Sources have emphasized that the changes at Vanguard do not mean that the firm will simply be able to hand off the work it needs to do on improving its own proxy voting record on certain issues.
In the 2018 proxy season, Vanguard landed near the bottom (42 out of 48) of a ranking examining large fund managers' support of climate-related shareholder proposals, analysis published in March by Ceres, a Boston-based sustainability non-profit working with investors and companies found.
Last year, Vanguard voted in favor of only 12% of climate-related shareholder proposals, according to the analysis.
A factor that may have prompted Vanguard's recent decision on proxy voting responsibilities could be the optics surrounding its voting record, said Rob Berridge, director of shareholder engagement at Ceres. "From our perspective, Vanguard's voting record on climate and sustainability is pretty poor," Mr. Berridge said.
"Another reason they may be doing this is they are getting pressure to improve their voting on ESG (issues)," he later added.
When asked to comment on concerns about its proxy voting record on climate and sustainability issues, the Vanguard spokeswoman said in an email: "We try to steer companies towards better disclosure of the risks that have a potentially material impact on a company's long-term value. To that end, we don't tell company leaders how to run their businesses or what business they should be in. But we — and their other shareholders — do need to understand how boards are owning and overseeing risks that could threaten the value of the funds' investments over the long term," the spokeswoman wrote.
"As such, we devote our attention to ensuring that these risks, and the board's oversight process, are consistently and comparably disclosed to the market." She added that Vanguard offers a range of indexed and active funds for "socially conscious investors in the U.S."
Most of Vanguard's voting activity during the proxy year ended June 30 was related to the election of company directors, capitalization matters and executive compensation, the firm noted in its April announcement. It said that "much-discussed environmental and social issues makes up a small percentage of votes cast" by the firm.
Separately, Vanguard sees proxy voting as "merely one lever that we as corporate stewards use," with another being company engagements, the spokeswoman wrote.
"Last year alone, we engaged with more than 200 companies in carbon-intensive industries and talked about numerous issues, including climate risks," she added.
Timothy Smith, director of environmental, social and governance shareowner engagement at Boston-based Walden Asset Management, the sustainable, responsible and impact investment practice of Boston Trust & Investment Management Co., said Vanguard's "own voting record continues to be absolutely crucial for them."
"Increasingly, (institutional) investors are asking asset managers how they engage on ESG issues and how they are voting. An asset owner might ask that question of an asset manager even if they are voting their own proxy," Mr. Smith said.
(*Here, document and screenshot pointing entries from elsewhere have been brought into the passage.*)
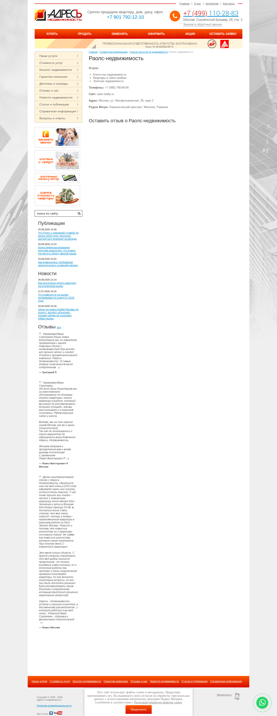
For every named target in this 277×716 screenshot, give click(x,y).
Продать (84, 33)
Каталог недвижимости (55, 69)
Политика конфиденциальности (54, 705)
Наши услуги (48, 56)
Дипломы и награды (53, 83)
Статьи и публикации (54, 104)
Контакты (229, 3)
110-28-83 (210, 13)
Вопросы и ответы (52, 118)
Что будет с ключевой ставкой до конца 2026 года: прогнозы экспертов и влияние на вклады (58, 235)
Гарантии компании (53, 76)
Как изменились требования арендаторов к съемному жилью (58, 264)
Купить (52, 33)
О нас (197, 3)
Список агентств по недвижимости (149, 52)
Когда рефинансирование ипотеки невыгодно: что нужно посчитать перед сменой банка (57, 250)
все (59, 327)
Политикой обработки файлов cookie (158, 702)
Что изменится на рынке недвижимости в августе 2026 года (56, 297)
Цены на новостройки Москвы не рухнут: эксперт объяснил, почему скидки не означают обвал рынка (58, 314)
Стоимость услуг (51, 63)
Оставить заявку (223, 33)
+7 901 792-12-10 (125, 17)
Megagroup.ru (224, 694)
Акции (190, 33)
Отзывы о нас (49, 90)
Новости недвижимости (55, 97)
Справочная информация (57, 111)
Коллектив (212, 3)
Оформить (156, 33)
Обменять (120, 33)
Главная (184, 3)
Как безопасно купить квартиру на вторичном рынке (57, 285)
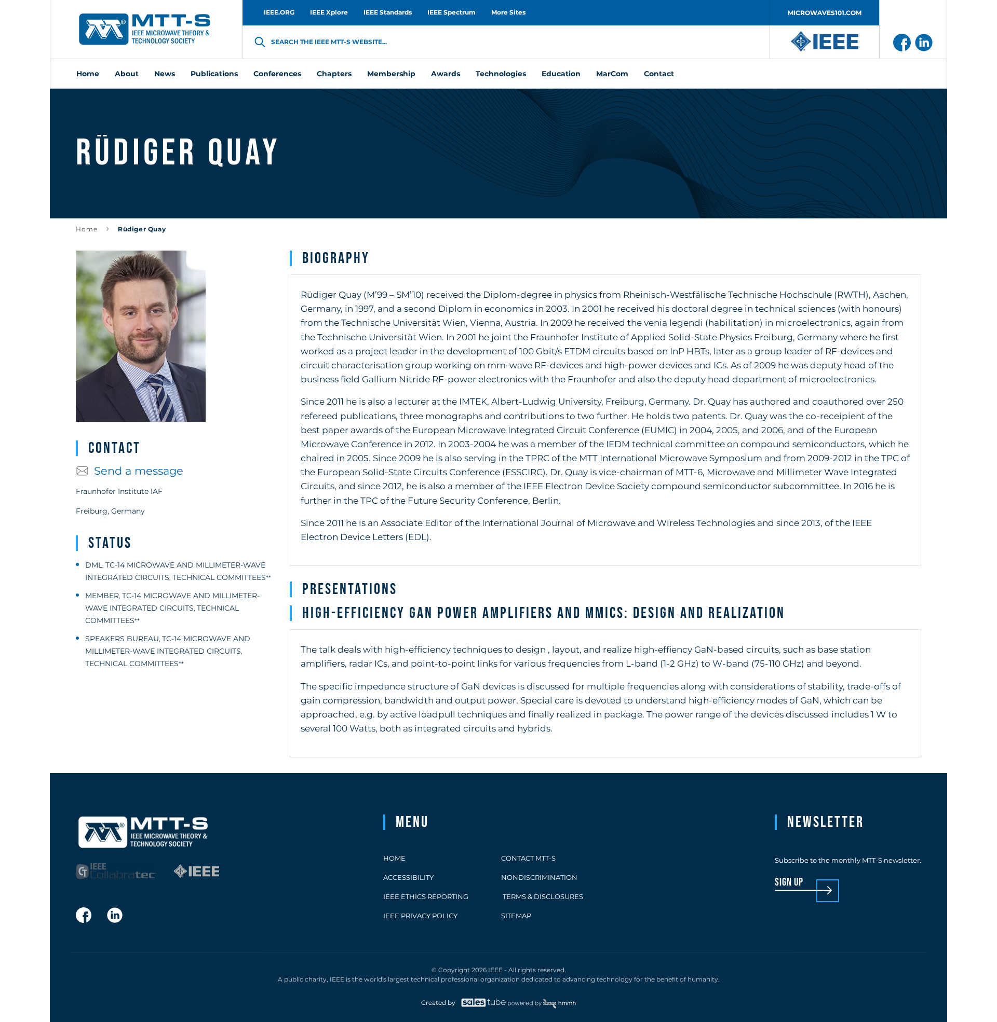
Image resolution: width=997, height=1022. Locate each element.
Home (87, 229)
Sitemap (516, 915)
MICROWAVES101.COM (824, 13)
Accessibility (408, 877)
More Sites (508, 12)
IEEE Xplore (329, 12)
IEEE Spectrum (451, 12)
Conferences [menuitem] (277, 73)
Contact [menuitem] (659, 73)
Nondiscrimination (539, 877)
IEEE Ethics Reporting (425, 896)
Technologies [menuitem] (501, 73)
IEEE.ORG (279, 12)
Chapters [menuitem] (334, 73)
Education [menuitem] (561, 73)
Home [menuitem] (87, 73)
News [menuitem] (164, 73)
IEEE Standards (387, 12)
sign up (789, 883)
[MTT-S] (144, 29)
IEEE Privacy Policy (420, 915)
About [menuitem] (127, 73)
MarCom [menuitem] (612, 73)
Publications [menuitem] (214, 73)
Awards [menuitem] (445, 73)
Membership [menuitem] (391, 73)
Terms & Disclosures (542, 896)
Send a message (138, 470)
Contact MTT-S (528, 858)
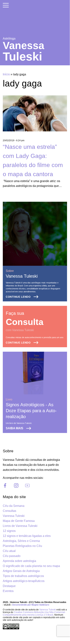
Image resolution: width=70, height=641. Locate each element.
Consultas (9, 510)
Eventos (8, 591)
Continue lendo (18, 296)
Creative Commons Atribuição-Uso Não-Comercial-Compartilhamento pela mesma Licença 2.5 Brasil (34, 613)
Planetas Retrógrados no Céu (22, 545)
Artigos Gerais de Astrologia (21, 571)
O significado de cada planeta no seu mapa (31, 566)
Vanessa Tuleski (22, 276)
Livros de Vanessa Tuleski (20, 525)
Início (6, 74)
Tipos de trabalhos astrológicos (23, 576)
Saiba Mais (14, 428)
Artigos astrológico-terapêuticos (23, 581)
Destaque (9, 586)
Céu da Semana (13, 505)
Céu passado (11, 555)
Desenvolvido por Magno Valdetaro (30, 605)
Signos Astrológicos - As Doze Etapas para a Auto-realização (31, 410)
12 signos (9, 530)
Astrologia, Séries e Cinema (21, 540)
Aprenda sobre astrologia (19, 560)
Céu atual (9, 550)
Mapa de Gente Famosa (19, 520)
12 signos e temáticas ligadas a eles (27, 535)
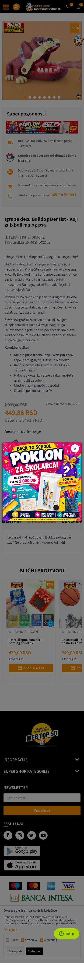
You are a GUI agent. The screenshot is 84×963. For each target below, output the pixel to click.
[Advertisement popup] (42, 481)
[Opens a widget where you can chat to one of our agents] (66, 934)
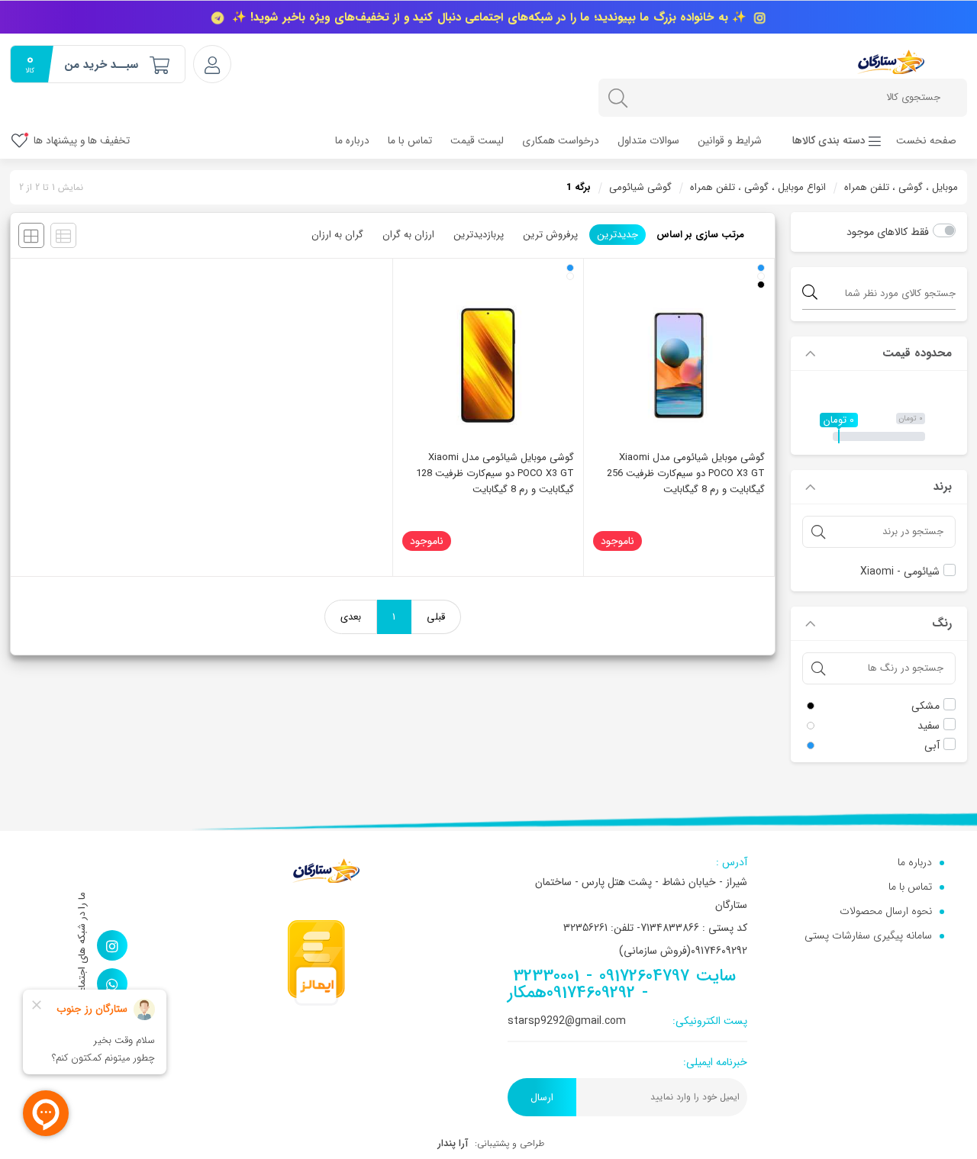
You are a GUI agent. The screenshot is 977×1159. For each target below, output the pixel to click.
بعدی (350, 617)
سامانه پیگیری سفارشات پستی (868, 935)
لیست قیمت (477, 141)
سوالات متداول (648, 141)
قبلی (436, 617)
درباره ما (352, 141)
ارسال (541, 1098)
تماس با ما (410, 141)
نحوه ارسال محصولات (886, 911)
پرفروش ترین (550, 235)
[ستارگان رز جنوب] (890, 61)
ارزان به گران (408, 235)
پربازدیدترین (478, 235)
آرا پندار (452, 1143)
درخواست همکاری (560, 141)
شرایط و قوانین (730, 141)
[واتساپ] (112, 983)
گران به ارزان (337, 235)
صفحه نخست (926, 141)
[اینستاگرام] (112, 945)
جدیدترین (617, 235)
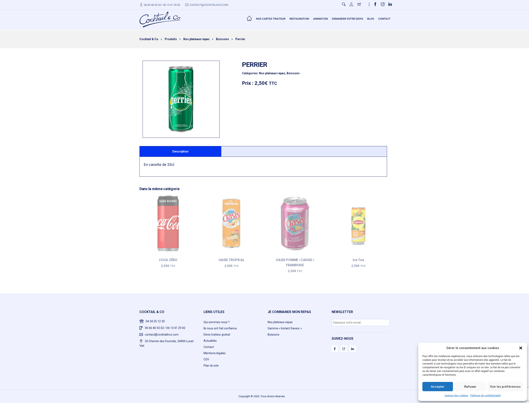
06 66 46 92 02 (152, 4)
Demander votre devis (347, 18)
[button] (521, 348)
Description (180, 151)
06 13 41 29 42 (171, 4)
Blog (370, 18)
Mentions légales (215, 353)
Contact (384, 18)
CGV (206, 359)
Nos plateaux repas (272, 73)
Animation (320, 18)
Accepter (437, 387)
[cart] (359, 4)
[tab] (180, 151)
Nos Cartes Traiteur (270, 18)
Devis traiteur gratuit (217, 334)
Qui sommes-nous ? (217, 322)
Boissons (293, 73)
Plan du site (211, 365)
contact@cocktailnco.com (208, 4)
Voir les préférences (505, 387)
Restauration (299, 18)
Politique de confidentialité (485, 395)
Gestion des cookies (456, 395)
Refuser (470, 387)
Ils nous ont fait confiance (220, 328)
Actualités (210, 340)
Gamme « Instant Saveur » (285, 328)
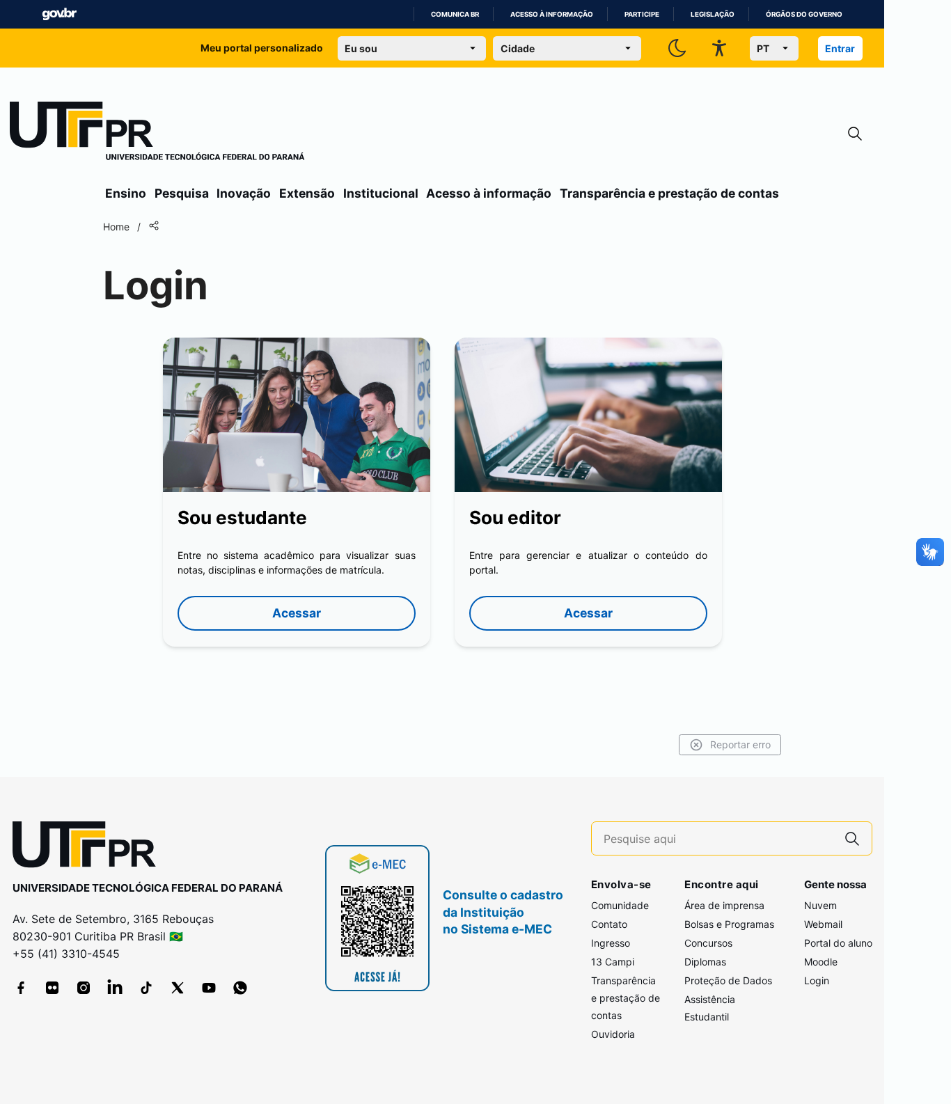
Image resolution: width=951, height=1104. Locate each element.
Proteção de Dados (728, 980)
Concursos (708, 943)
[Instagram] (83, 987)
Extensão (307, 193)
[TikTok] (146, 987)
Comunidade (620, 905)
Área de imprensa (724, 905)
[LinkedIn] (115, 987)
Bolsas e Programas (729, 924)
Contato (609, 924)
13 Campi (612, 962)
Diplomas (705, 962)
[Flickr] (52, 987)
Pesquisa (182, 193)
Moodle (821, 962)
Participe (641, 14)
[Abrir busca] (854, 134)
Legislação (712, 14)
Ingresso (610, 943)
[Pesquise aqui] (852, 838)
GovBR (59, 14)
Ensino (125, 193)
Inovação (244, 193)
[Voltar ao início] (89, 847)
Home (116, 226)
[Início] (157, 134)
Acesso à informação (551, 14)
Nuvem (820, 905)
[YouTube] (209, 987)
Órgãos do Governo (804, 14)
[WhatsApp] (240, 987)
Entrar (840, 48)
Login (816, 980)
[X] (177, 987)
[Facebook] (21, 987)
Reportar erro (740, 744)
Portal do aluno (838, 943)
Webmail (823, 924)
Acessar (296, 613)
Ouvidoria (613, 1034)
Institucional (380, 193)
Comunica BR (455, 14)
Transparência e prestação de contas (669, 193)
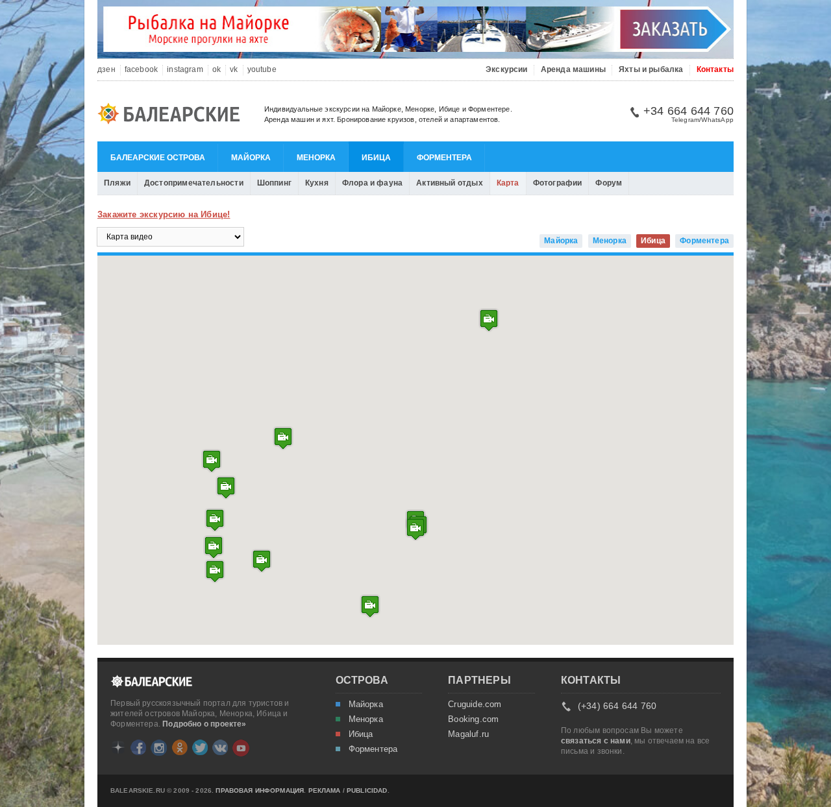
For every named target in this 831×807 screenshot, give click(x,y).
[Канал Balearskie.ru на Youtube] (240, 748)
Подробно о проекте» (204, 724)
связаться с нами (595, 740)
Additionally, with the explosion of ESG products coming from asset managers, firms must contend with the fact that it is a considerable risk for them to assume their proxy voting record doesn't matter to clients, he explained.
"Whether it's on a governance reform, or a climate or diversity disclosure, the votes have impact. Investment companies and mutual fund firms are being evaluated according to their proxy voting … and it is the duty of the fiduciary to attempt to vote their proxies responsibly," Mr. Smith said.